What you have to do> Your answer should repeat the listing in full, with no line missing or altered.
══ Data
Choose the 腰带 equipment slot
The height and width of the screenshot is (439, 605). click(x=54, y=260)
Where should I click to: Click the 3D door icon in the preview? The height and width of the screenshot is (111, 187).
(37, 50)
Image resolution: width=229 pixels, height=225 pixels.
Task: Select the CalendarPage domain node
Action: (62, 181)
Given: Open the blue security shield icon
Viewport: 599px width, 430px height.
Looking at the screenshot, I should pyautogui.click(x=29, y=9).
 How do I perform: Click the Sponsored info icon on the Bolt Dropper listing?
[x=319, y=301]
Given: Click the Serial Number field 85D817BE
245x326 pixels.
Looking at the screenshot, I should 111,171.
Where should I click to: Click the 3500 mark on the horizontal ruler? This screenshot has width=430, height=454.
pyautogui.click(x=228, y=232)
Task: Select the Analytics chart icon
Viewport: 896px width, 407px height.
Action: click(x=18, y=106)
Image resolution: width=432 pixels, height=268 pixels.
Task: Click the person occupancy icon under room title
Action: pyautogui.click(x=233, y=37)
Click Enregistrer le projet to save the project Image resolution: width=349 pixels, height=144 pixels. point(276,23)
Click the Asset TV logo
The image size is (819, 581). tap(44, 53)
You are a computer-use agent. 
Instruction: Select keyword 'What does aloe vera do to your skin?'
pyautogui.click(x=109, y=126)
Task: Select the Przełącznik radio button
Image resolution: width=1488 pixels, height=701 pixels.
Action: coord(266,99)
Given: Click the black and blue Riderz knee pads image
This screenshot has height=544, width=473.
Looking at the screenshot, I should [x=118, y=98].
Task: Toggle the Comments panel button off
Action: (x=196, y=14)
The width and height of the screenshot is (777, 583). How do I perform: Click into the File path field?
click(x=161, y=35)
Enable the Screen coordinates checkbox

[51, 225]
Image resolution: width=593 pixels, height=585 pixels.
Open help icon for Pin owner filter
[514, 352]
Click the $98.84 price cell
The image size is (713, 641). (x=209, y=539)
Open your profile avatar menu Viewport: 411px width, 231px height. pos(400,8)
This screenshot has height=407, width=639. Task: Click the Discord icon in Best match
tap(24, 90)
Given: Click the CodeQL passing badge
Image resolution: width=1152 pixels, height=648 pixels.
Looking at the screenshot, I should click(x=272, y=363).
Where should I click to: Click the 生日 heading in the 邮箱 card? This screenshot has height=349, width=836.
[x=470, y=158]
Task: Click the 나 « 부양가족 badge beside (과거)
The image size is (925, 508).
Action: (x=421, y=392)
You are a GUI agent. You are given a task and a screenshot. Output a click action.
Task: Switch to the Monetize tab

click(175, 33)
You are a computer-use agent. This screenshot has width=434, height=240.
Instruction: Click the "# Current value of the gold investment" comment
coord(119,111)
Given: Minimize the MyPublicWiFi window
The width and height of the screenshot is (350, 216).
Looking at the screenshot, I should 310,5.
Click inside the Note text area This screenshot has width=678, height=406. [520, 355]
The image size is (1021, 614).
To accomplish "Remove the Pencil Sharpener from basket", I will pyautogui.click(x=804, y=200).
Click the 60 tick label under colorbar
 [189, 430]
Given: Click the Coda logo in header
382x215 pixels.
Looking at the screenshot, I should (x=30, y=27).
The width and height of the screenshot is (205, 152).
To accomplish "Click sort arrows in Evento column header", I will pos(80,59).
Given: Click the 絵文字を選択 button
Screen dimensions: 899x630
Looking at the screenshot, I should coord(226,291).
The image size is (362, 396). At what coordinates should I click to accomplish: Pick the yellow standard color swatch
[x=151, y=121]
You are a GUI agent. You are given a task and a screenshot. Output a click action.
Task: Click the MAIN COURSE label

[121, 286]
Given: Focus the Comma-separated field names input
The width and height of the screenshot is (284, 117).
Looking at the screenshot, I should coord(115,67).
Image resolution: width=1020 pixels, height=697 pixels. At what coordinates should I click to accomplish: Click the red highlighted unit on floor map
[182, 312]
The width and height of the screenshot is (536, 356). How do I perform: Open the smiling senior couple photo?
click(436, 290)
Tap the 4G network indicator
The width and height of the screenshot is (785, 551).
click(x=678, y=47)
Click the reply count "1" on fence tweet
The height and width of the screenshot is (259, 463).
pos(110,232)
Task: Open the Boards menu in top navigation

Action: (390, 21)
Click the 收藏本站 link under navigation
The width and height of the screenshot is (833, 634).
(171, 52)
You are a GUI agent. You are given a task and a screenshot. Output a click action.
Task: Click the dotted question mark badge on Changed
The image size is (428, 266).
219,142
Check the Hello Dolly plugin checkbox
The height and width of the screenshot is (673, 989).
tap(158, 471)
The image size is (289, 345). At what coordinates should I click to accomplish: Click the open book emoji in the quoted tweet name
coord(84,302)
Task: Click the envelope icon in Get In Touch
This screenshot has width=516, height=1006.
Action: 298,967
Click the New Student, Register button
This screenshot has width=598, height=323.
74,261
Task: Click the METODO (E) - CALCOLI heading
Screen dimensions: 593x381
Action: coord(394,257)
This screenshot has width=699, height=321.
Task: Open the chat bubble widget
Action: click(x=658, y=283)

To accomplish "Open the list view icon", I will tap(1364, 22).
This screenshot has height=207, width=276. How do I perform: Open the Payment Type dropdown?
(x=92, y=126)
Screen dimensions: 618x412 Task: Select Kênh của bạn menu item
════
Task output>
Choose the 腰带 equipment slot
The height and width of the screenshot is (439, 605). click(x=54, y=260)
Where should I click to: Click the 3D door icon in the preview? The height and width of the screenshot is (111, 187).
(37, 50)
Image resolution: width=229 pixels, height=225 pixels.
Task: Select the CalendarPage domain node
Action: (62, 181)
Given: Open the blue security shield icon
Viewport: 599px width, 430px height.
Looking at the screenshot, I should pyautogui.click(x=29, y=9).
 How do I perform: Click the Sponsored info icon on the Bolt Dropper listing?
[x=319, y=301]
Given: Click the Serial Number field 85D817BE
245x326 pixels.
Looking at the screenshot, I should 111,171.
Where should I click to: Click the 3500 mark on the horizontal ruler? This screenshot has width=430, height=454.
pyautogui.click(x=228, y=232)
Task: Select the Analytics chart icon
Viewport: 896px width, 407px height.
Action: click(x=18, y=106)
Image resolution: width=432 pixels, height=268 pixels.
Task: Click the person occupancy icon under room title
Action: pyautogui.click(x=233, y=37)
Click Enregistrer le projet to save the project Image resolution: width=349 pixels, height=144 pixels. point(276,23)
Click the Asset TV logo
The image size is (819, 581). tap(44, 53)
You are a computer-use agent. 
Instruction: Select keyword 'What does aloe vera do to your skin?'
pyautogui.click(x=109, y=126)
Task: Select the Przełącznik radio button
Image resolution: width=1488 pixels, height=701 pixels.
Action: coord(266,99)
Given: Click the black and blue Riderz knee pads image
This screenshot has height=544, width=473.
Looking at the screenshot, I should [x=118, y=98].
Task: Toggle the Comments panel button off
Action: (x=196, y=14)
The width and height of the screenshot is (777, 583). How do I perform: Click into the File path field?
click(x=161, y=35)
Enable the Screen coordinates checkbox

[51, 225]
Image resolution: width=593 pixels, height=585 pixels.
Open help icon for Pin owner filter
[514, 352]
Click the $98.84 price cell
The image size is (713, 641). (x=209, y=539)
Open your profile avatar menu Viewport: 411px width, 231px height. pos(400,8)
This screenshot has height=407, width=639. Task: Click the Discord icon in Best match
tap(24, 90)
Given: Click the CodeQL passing badge
Image resolution: width=1152 pixels, height=648 pixels.
Looking at the screenshot, I should click(x=272, y=363).
Where should I click to: Click the 生日 heading in the 邮箱 card? This screenshot has height=349, width=836.
[x=470, y=158]
Task: Click the 나 « 부양가족 badge beside (과거)
The image size is (925, 508).
Action: (x=421, y=392)
You are a GUI agent. You are given a task and a screenshot. Output a click action.
Task: Switch to the Monetize tab

click(175, 33)
You are a computer-use agent. This screenshot has width=434, height=240.
Instruction: Click the "# Current value of the gold investment" comment
coord(119,111)
Given: Minimize the MyPublicWiFi window
The width and height of the screenshot is (350, 216).
Looking at the screenshot, I should 310,5.
Click inside the Note text area This screenshot has width=678, height=406. [520, 355]
The image size is (1021, 614).
To accomplish "Remove the Pencil Sharpener from basket", I will pyautogui.click(x=804, y=200).
Click the 60 tick label under colorbar
 [189, 430]
Given: Click the Coda logo in header
382x215 pixels.
Looking at the screenshot, I should (x=30, y=27).
The width and height of the screenshot is (205, 152).
To accomplish "Click sort arrows in Evento column header", I will pos(80,59).
Given: Click the 絵文字を選択 button
Screen dimensions: 899x630
Looking at the screenshot, I should coord(226,291).
The image size is (362, 396). At what coordinates should I click to accomplish: Pick the yellow standard color swatch
[x=151, y=121]
You are a GUI agent. You are given a task and a screenshot. Output a click action.
Task: Click the MAIN COURSE label

[121, 286]
Given: Focus the Comma-separated field names input
The width and height of the screenshot is (284, 117).
Looking at the screenshot, I should coord(115,67).
Image resolution: width=1020 pixels, height=697 pixels. At what coordinates should I click to accomplish: Click the red highlighted unit on floor map
[182, 312]
The width and height of the screenshot is (536, 356). How do I perform: Open the smiling senior couple photo?
click(436, 290)
Tap the 4G network indicator
The width and height of the screenshot is (785, 551).
click(x=678, y=47)
Click the reply count "1" on fence tweet
The height and width of the screenshot is (259, 463).
pos(110,232)
Task: Open the Boards menu in top navigation

Action: (390, 21)
Click the 收藏本站 link under navigation
The width and height of the screenshot is (833, 634).
(171, 52)
You are a GUI agent. You are given a task and a screenshot. Output a click action.
Task: Click the dotted question mark badge on Changed
The image size is (428, 266).
219,142
Check the Hello Dolly plugin checkbox
The height and width of the screenshot is (673, 989).
tap(158, 471)
The image size is (289, 345). At what coordinates should I click to accomplish: Click the open book emoji in the quoted tweet name
coord(84,302)
Task: Click the envelope icon in Get In Touch
This screenshot has width=516, height=1006.
Action: 298,967
Click the New Student, Register button
This screenshot has width=598, height=323.
74,261
Task: Click the METODO (E) - CALCOLI heading
Screen dimensions: 593x381
Action: coord(394,257)
This screenshot has width=699, height=321.
Task: Open the chat bubble widget
Action: click(x=658, y=283)

To accomplish "Open the list view icon", I will tap(1364, 22).
This screenshot has height=207, width=276. How do I perform: Open the Payment Type dropdown?
(x=92, y=126)
Screen dimensions: 618x412 Task: Select Kênh của bạn menu item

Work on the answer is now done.